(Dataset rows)
◆ ◆ ◆ ◆ ◆

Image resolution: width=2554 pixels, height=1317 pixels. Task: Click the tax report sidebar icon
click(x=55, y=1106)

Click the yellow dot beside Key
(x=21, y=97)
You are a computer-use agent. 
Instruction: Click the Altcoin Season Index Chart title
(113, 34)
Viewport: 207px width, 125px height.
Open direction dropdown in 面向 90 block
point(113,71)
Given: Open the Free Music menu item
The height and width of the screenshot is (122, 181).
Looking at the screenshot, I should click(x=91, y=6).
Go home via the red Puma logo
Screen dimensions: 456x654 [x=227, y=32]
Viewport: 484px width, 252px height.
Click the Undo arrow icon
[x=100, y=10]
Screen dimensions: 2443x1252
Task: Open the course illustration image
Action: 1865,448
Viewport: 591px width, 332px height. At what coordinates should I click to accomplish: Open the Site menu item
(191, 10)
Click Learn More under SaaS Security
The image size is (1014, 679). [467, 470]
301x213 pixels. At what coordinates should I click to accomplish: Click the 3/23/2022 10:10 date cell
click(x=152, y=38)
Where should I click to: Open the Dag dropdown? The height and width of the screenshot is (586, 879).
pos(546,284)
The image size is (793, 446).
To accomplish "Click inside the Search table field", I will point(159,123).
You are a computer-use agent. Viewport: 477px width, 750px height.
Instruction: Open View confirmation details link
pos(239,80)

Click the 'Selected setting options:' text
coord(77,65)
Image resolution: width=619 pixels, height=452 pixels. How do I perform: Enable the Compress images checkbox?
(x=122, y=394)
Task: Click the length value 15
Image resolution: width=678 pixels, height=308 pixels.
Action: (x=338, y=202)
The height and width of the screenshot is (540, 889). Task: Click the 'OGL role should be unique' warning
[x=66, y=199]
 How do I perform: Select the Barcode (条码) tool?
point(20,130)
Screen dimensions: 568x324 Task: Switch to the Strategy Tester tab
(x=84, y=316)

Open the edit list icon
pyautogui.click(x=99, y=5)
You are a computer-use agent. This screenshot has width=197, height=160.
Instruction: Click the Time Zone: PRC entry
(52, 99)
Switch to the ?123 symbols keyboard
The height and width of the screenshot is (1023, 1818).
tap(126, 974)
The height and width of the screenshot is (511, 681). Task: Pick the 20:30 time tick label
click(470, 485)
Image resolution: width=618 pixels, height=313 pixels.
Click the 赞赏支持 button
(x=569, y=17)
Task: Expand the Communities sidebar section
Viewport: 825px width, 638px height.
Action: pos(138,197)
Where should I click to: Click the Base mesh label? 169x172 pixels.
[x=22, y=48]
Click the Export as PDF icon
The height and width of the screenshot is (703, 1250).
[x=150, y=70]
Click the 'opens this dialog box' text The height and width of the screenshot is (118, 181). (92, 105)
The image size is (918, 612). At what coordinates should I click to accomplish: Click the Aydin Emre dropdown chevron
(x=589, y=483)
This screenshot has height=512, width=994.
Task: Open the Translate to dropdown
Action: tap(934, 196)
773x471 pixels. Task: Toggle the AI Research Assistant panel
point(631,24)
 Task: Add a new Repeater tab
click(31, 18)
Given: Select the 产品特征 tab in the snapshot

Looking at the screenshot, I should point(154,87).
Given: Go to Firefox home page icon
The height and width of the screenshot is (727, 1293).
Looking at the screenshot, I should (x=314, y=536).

◆ ◆ ◆ ◆ ◆

To be done
Extract all of the dataset rows above and reproduce every line verbatim, without changing anything.

Response below
Image resolution: width=2554 pixels, height=1317 pixels. Task: Click the tax report sidebar icon
click(x=55, y=1106)

Click the yellow dot beside Key
(x=21, y=97)
You are a computer-use agent. 
Instruction: Click the Altcoin Season Index Chart title
(113, 34)
Viewport: 207px width, 125px height.
Open direction dropdown in 面向 90 block
point(113,71)
Given: Open the Free Music menu item
The height and width of the screenshot is (122, 181).
Looking at the screenshot, I should click(x=91, y=6).
Go home via the red Puma logo
Screen dimensions: 456x654 [x=227, y=32]
Viewport: 484px width, 252px height.
Click the Undo arrow icon
[x=100, y=10]
Screen dimensions: 2443x1252
Task: Open the course illustration image
Action: 1865,448
Viewport: 591px width, 332px height. At what coordinates should I click to accomplish: Open the Site menu item
(191, 10)
Click Learn More under SaaS Security
The image size is (1014, 679). [467, 470]
301x213 pixels. At what coordinates should I click to accomplish: Click the 3/23/2022 10:10 date cell
click(x=152, y=38)
Where should I click to: Open the Dag dropdown? The height and width of the screenshot is (586, 879).
pos(546,284)
The image size is (793, 446).
To accomplish "Click inside the Search table field", I will point(159,123).
You are a computer-use agent. Viewport: 477px width, 750px height.
Instruction: Open View confirmation details link
pos(239,80)

Click the 'Selected setting options:' text
coord(77,65)
Image resolution: width=619 pixels, height=452 pixels. How do I perform: Enable the Compress images checkbox?
(x=122, y=394)
Task: Click the length value 15
Image resolution: width=678 pixels, height=308 pixels.
Action: (x=338, y=202)
The height and width of the screenshot is (540, 889). Task: Click the 'OGL role should be unique' warning
[x=66, y=199]
 How do I perform: Select the Barcode (条码) tool?
point(20,130)
Screen dimensions: 568x324 Task: Switch to the Strategy Tester tab
(x=84, y=316)

Open the edit list icon
pyautogui.click(x=99, y=5)
You are a computer-use agent. This screenshot has width=197, height=160.
Instruction: Click the Time Zone: PRC entry
(52, 99)
Switch to the ?123 symbols keyboard
The height and width of the screenshot is (1023, 1818).
tap(126, 974)
The height and width of the screenshot is (511, 681). Task: Pick the 20:30 time tick label
click(470, 485)
Image resolution: width=618 pixels, height=313 pixels.
Click the 赞赏支持 button
(x=569, y=17)
Task: Expand the Communities sidebar section
Viewport: 825px width, 638px height.
Action: pos(138,197)
Where should I click to: Click the Base mesh label? 169x172 pixels.
[x=22, y=48]
Click the Export as PDF icon
The height and width of the screenshot is (703, 1250).
[x=150, y=70]
Click the 'opens this dialog box' text The height and width of the screenshot is (118, 181). (92, 105)
The image size is (918, 612). At what coordinates should I click to accomplish: Click the Aydin Emre dropdown chevron
(x=589, y=483)
This screenshot has height=512, width=994.
Task: Open the Translate to dropdown
Action: tap(934, 196)
773x471 pixels. Task: Toggle the AI Research Assistant panel
point(631,24)
 Task: Add a new Repeater tab
click(31, 18)
Given: Select the 产品特征 tab in the snapshot

Looking at the screenshot, I should point(154,87).
Given: Go to Firefox home page icon
The height and width of the screenshot is (727, 1293).
Looking at the screenshot, I should (x=314, y=536).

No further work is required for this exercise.